É certo que classificar um interesse como local — o que conduz à indicação da competência do município para discipliná-lo — depende da análise particularizada do tema, de modo a identificar o “interesse preponderante” citado pela doutrina, como ensina Hely Lopes Meirelles: “Estabelecida essa premissa é que se deve partir em busca dos assuntos da competência municipal, a fim de selecionar os que são e os que não são de seu interesse local, isto é, aqueles que predominantemente interessam à atividade local. Seria fastidiosa — e inútil, por incompleta — a apresentação de um elenco casuístico de assuntos de interesse local do Município, porque a atividade municipal, embora restrita ao território da Comuna, é multifária nos seus aspectos e variável na sua apresentação, em cada localidade. Acresce, ainda, notar a existência de matérias que se sujeitam simultaneamente à regulamentação pelas três ordens estatais, dada sua repercussão no âmbito federal, estadual e municipal. Exemplos típicos dessa categoria são o trânsito e a saúde pública, sobre os quais dispõem a União (regras gerais: Código Nacional de Trânsito, Código Nacional de Saúde Pública), os Estados (regulamentação: Regulamento Geral de Trânsito, Código Sanitário Estadual) e o Município (serviços locais: estacionamento, circulação, sinalização etc.; regulamentos sanitários municipais). Isso porque sobre cada faceta do assunto há um interesse predominante de uma das três entidades governamentais. Quando essa predominância toca ao município a ele cabe regulamentar a matéria, como assunto de seu interesse local. Dentre os assuntos vedados ao município, por não se enquadrarem no conceito de interesse local, é de se assinalar, a título exemplificativo, a atividade jurídica, a segurança nacional, o serviço postal, a energia em geral, a informática, o sistema monetário, a telecomunicação e outros mais, que, por sua própria natureza e fins, transcendem o âmbito local” (Direito Municipal Brasileiro, São Paulo, Malheiros, 12ª ed., p. 135, grifei).

No caso ora em exame, é evidente que a eleição sobre o método de incentivo que leve ao desenvolvimento do Município, dadas as suas peculiaridades, incumbe ao legislador municipal.

Por outro lado, no tocante à alegação de vício de inciativa, temos que presente se faz a aludida mácula.

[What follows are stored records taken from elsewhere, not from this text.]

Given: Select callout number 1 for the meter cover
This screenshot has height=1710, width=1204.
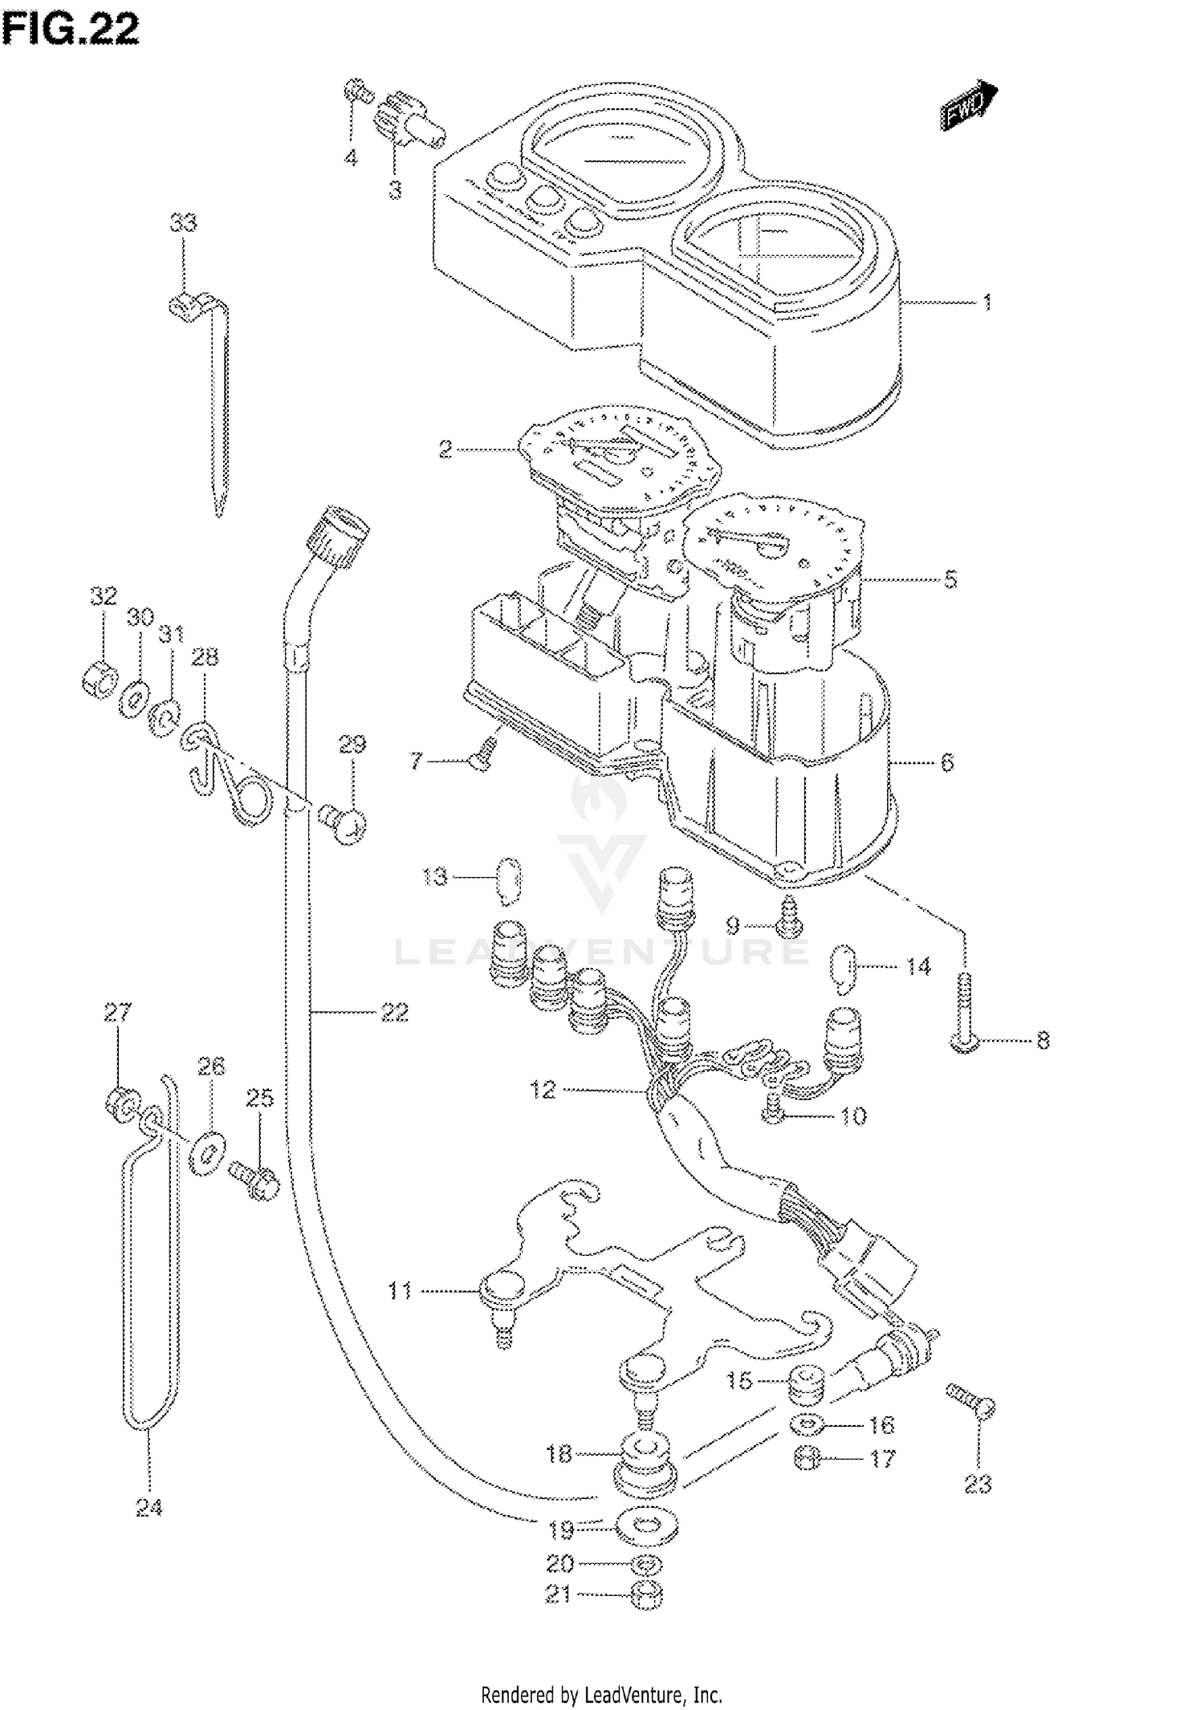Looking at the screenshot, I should click(986, 303).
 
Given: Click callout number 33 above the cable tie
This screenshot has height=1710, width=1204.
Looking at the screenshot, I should click(183, 222).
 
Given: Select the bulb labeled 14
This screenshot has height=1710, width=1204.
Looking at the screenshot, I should click(841, 969).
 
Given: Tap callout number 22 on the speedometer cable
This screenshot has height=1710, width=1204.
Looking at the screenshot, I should click(394, 1013).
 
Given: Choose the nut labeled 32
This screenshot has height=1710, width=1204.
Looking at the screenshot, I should click(98, 679).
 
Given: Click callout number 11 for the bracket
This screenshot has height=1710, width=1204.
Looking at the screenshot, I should click(399, 1291).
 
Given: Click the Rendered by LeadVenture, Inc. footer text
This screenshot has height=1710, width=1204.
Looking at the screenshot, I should click(601, 1695).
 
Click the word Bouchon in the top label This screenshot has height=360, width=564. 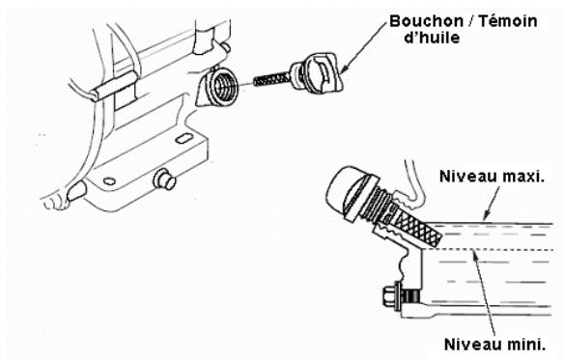click(426, 21)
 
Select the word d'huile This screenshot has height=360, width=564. click(432, 38)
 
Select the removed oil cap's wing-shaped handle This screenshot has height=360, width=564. click(325, 73)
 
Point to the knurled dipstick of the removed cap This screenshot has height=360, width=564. click(272, 79)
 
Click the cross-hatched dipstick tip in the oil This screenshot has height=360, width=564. click(417, 229)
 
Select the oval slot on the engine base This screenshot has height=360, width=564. click(184, 138)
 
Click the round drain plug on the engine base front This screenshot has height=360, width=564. click(165, 179)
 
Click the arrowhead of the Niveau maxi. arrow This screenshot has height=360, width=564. click(485, 216)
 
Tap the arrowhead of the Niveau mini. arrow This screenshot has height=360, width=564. click(475, 254)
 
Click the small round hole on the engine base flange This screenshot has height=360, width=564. click(109, 180)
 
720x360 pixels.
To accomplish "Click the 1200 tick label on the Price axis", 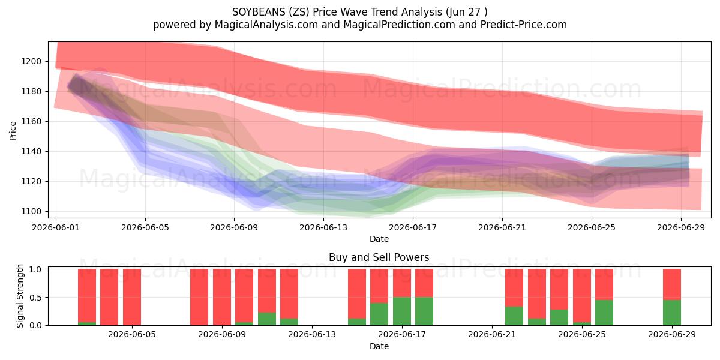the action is coord(31,61).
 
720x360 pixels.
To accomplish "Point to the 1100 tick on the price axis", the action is coord(31,211).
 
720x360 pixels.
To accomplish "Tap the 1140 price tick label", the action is coord(31,151).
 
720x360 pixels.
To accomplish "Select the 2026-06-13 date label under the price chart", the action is coord(323,227).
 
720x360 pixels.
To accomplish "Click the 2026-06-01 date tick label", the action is coord(56,227).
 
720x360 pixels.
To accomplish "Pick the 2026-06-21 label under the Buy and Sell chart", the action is coord(492,334).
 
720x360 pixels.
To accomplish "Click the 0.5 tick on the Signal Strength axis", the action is coord(35,298).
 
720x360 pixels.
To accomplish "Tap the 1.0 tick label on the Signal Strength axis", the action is coord(35,269).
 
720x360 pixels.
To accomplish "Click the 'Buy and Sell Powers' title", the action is coord(379,257).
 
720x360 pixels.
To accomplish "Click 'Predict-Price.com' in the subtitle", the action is coord(524,25).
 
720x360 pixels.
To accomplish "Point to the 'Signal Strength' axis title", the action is coord(20,296).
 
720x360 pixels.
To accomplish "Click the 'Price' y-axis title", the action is coord(13,131).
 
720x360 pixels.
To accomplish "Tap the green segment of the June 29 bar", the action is coord(672,313).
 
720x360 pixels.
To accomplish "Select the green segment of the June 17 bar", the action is coord(402,311).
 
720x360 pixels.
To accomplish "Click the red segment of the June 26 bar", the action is coord(604,284).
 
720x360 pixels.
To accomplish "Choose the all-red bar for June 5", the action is coord(132,297).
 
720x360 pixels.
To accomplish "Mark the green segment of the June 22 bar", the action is coord(514,316).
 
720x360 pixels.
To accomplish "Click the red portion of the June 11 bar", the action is coord(267,290).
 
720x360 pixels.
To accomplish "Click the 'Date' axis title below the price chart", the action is coord(379,239).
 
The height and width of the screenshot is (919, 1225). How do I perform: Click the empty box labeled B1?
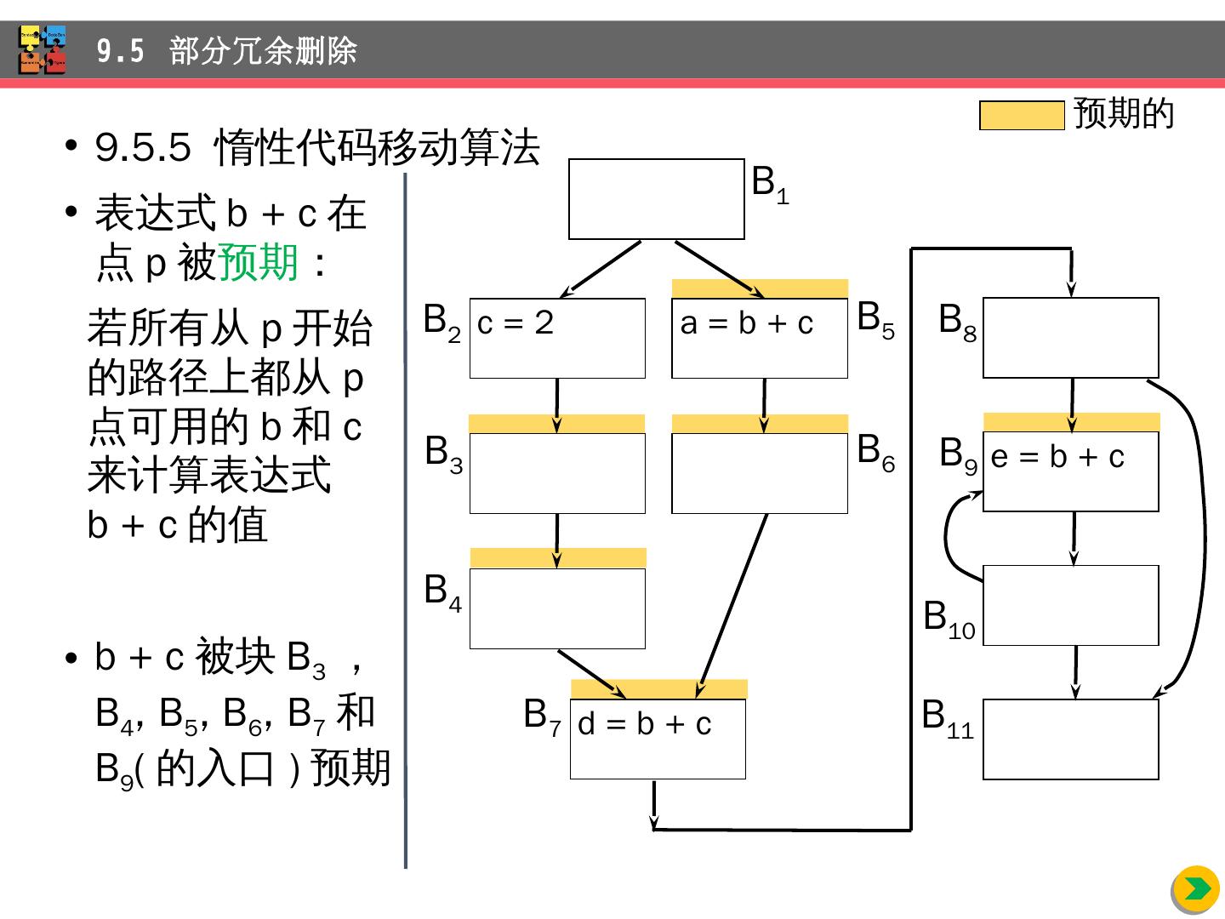pos(656,199)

A impugnada lei é verticalmente incompatível com a Constituição do Estado de São Paulo, especialmente com os seus arts. 5º; 24, § 2º, n. 2; 25; 47, incs. II, XIV e XIX, “a”; 144; e 176, I, os quais dispõem o seguinte:

“Art. 5.º - São Poderes do Estado, independentes e harmônicos entre si, o Legislativo, o Executivo e o Judiciário.

(...)

Art. 24 - A iniciativa das leis complementares e ordinárias cabe a qualquer membro ou comissão da Assembleia Legislativa, ao Governador do Estado, ao Tribunal de Justiça, ao Procurador-Geral de Justiça e aos cidadãos, na forma e nos casos previstos nesta Constituição.

(...)

§ 2º - Compete, exclusivamente, ao Governador do Estado a iniciativa das leis que disponham sobre:

(...)

2 - criação e extinção das Secretarias de Estado e órgãos da administração pública, observado o disposto no art. 47, XIX;

Art. 25 - Nenhum projeto de lei que implique a criação ou o aumento de despesa pública será sancionado sem que dele conste a indicação dos recursos disponíveis, próprios para atender aos novos encargos.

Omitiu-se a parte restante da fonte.